▶ _Assigned task_:
Using the data beneath, show every line that includes the word "tweet".
=== Begin Enclosure ===
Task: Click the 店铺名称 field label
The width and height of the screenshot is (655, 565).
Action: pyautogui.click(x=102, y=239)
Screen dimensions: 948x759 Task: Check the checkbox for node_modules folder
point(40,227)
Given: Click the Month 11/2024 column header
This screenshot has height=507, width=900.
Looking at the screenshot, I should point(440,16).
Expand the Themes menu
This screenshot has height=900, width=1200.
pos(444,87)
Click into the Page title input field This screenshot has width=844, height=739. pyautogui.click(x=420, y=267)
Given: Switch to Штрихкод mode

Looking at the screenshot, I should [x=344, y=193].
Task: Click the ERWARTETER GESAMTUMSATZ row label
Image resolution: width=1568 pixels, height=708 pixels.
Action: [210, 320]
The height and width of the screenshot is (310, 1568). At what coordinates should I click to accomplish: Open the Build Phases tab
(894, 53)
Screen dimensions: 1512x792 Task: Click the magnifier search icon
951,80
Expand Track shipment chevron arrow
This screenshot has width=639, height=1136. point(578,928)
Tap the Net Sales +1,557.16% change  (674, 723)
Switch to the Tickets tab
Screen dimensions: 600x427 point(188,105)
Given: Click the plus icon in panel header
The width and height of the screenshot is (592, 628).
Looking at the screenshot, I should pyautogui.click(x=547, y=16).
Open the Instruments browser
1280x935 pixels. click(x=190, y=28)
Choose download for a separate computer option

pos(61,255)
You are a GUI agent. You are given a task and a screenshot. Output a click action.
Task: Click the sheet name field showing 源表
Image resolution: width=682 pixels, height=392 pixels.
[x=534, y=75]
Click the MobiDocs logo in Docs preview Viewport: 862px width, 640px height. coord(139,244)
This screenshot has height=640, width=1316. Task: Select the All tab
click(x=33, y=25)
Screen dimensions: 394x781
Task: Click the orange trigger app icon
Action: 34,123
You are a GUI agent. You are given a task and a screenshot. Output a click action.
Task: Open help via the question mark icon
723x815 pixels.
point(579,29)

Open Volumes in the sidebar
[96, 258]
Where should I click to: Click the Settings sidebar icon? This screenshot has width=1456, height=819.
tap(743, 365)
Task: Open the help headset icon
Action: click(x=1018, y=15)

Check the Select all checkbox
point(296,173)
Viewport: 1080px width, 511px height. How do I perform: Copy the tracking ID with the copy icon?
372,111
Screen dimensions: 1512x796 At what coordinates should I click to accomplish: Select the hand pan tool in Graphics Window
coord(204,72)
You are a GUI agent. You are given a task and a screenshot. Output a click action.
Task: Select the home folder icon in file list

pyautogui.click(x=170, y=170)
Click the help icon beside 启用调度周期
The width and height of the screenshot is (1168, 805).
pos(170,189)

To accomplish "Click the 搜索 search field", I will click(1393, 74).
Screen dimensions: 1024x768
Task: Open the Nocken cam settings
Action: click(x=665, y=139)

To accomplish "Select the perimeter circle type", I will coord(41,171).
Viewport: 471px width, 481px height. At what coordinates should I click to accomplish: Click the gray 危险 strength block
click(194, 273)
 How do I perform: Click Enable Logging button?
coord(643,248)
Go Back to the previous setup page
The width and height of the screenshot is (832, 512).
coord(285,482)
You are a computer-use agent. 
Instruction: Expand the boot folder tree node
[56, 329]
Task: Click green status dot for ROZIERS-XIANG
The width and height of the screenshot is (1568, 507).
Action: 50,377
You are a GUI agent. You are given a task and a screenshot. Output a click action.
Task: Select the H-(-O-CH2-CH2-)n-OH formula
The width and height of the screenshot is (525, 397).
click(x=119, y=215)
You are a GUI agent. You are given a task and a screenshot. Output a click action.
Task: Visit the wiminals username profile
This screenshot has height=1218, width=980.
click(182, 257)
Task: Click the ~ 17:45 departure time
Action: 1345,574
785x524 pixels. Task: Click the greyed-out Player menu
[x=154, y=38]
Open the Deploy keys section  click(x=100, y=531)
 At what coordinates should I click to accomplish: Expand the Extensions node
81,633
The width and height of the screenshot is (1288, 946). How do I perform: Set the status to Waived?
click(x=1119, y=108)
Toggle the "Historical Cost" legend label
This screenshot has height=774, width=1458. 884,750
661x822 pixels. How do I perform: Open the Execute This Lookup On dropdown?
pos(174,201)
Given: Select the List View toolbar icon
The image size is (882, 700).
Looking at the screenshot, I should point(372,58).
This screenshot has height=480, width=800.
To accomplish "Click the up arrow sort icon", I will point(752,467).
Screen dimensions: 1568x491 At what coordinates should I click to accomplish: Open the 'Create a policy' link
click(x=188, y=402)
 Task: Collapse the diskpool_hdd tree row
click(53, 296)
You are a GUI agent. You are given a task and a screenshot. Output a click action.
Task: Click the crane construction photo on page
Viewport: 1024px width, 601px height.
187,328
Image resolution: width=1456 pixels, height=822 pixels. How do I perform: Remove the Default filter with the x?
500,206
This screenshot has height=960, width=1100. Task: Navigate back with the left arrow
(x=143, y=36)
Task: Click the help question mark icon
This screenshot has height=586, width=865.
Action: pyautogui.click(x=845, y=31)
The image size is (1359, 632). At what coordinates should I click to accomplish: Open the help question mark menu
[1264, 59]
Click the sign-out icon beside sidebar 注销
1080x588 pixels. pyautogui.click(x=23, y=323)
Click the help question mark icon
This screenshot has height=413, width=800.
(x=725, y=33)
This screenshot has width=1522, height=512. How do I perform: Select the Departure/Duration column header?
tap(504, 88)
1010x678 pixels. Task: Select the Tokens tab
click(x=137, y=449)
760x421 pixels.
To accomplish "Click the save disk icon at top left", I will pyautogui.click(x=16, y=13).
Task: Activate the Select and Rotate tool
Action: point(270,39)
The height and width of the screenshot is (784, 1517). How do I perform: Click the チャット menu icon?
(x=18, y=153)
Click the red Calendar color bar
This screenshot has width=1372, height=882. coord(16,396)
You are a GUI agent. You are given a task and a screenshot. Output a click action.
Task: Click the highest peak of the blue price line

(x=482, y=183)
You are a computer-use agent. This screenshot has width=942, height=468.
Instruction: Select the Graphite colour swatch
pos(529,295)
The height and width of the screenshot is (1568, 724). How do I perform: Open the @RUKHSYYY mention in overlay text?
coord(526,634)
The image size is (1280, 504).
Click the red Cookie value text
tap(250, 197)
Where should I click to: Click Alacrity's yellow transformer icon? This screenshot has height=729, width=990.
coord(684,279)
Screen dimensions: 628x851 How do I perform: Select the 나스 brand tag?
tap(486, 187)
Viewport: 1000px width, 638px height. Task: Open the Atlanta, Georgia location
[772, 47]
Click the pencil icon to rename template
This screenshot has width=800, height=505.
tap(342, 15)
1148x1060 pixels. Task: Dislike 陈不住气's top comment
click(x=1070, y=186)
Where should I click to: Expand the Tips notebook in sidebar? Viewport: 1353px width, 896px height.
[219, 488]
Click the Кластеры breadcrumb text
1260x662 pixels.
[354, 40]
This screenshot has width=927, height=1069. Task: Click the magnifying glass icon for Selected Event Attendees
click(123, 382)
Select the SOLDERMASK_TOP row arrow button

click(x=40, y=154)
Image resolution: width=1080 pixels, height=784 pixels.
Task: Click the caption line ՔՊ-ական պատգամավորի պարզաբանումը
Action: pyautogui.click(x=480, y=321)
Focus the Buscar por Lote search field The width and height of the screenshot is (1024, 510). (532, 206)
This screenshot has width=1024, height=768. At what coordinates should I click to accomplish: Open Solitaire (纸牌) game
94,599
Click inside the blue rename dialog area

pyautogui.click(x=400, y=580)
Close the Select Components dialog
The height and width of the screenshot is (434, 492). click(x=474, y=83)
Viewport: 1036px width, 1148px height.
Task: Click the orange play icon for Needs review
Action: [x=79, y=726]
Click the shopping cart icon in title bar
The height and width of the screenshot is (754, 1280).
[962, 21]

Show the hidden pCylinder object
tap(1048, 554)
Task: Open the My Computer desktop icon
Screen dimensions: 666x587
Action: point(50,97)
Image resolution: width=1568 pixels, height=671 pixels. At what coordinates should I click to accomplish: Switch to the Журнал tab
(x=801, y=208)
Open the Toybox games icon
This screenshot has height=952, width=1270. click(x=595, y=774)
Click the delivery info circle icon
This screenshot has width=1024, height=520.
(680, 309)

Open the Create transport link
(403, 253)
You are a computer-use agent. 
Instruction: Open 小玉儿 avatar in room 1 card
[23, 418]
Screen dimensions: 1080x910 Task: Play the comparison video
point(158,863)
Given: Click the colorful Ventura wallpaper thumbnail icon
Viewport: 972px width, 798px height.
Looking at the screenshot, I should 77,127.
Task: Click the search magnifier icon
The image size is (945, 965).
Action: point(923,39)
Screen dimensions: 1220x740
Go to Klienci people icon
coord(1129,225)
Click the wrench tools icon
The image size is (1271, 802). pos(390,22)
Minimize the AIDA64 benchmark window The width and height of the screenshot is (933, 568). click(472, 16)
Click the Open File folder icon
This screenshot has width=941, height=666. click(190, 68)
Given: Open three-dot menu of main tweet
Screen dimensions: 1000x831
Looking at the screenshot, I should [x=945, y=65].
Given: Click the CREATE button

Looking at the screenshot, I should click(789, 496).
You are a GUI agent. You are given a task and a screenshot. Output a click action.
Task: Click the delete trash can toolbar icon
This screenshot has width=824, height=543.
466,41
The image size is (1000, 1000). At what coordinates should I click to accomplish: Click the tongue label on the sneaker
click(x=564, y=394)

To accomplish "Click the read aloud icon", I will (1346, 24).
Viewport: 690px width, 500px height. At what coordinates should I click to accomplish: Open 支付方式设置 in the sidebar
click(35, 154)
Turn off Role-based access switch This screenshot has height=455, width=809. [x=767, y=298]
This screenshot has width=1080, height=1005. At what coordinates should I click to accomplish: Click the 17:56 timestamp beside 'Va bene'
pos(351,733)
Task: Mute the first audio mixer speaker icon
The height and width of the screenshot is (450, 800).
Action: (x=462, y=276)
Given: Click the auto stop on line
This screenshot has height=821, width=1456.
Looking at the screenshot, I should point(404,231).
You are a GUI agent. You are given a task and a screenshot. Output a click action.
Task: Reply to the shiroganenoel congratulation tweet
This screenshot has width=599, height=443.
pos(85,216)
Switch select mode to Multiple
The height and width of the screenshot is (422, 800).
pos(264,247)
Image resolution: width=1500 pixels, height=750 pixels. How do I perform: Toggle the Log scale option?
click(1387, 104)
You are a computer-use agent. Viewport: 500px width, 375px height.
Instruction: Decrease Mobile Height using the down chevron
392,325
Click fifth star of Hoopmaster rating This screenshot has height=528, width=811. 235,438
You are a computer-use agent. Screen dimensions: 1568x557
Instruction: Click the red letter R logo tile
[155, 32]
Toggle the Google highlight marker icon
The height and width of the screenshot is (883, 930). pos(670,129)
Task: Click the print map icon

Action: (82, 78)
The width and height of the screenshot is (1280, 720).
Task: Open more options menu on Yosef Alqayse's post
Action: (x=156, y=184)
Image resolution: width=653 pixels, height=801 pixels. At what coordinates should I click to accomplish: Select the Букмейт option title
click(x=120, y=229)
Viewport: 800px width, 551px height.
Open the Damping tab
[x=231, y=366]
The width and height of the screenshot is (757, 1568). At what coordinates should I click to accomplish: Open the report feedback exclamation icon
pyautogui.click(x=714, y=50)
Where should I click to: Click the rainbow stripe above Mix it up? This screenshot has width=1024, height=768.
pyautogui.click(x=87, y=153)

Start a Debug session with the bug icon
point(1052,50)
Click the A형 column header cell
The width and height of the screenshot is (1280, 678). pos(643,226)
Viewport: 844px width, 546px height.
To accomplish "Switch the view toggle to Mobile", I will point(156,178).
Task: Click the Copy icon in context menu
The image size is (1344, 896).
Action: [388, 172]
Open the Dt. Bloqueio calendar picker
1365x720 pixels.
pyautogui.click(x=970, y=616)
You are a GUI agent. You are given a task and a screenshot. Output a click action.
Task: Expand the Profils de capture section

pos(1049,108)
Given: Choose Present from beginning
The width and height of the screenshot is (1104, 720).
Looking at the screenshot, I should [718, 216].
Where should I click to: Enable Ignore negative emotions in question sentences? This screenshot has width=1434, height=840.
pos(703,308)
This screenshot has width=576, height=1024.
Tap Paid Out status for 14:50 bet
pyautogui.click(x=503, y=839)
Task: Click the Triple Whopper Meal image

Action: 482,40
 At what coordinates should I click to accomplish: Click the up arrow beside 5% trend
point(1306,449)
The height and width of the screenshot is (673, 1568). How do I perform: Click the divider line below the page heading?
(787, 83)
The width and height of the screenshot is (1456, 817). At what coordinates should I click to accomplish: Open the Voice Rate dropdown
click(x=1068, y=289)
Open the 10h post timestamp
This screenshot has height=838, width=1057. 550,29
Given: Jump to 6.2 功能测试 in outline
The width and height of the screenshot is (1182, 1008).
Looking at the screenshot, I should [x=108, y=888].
=== End Enclosure ===
▶ _Result_:
Given: Open three-dot menu of main tweet
Task: Reply to the shiroganenoel congratulation tweet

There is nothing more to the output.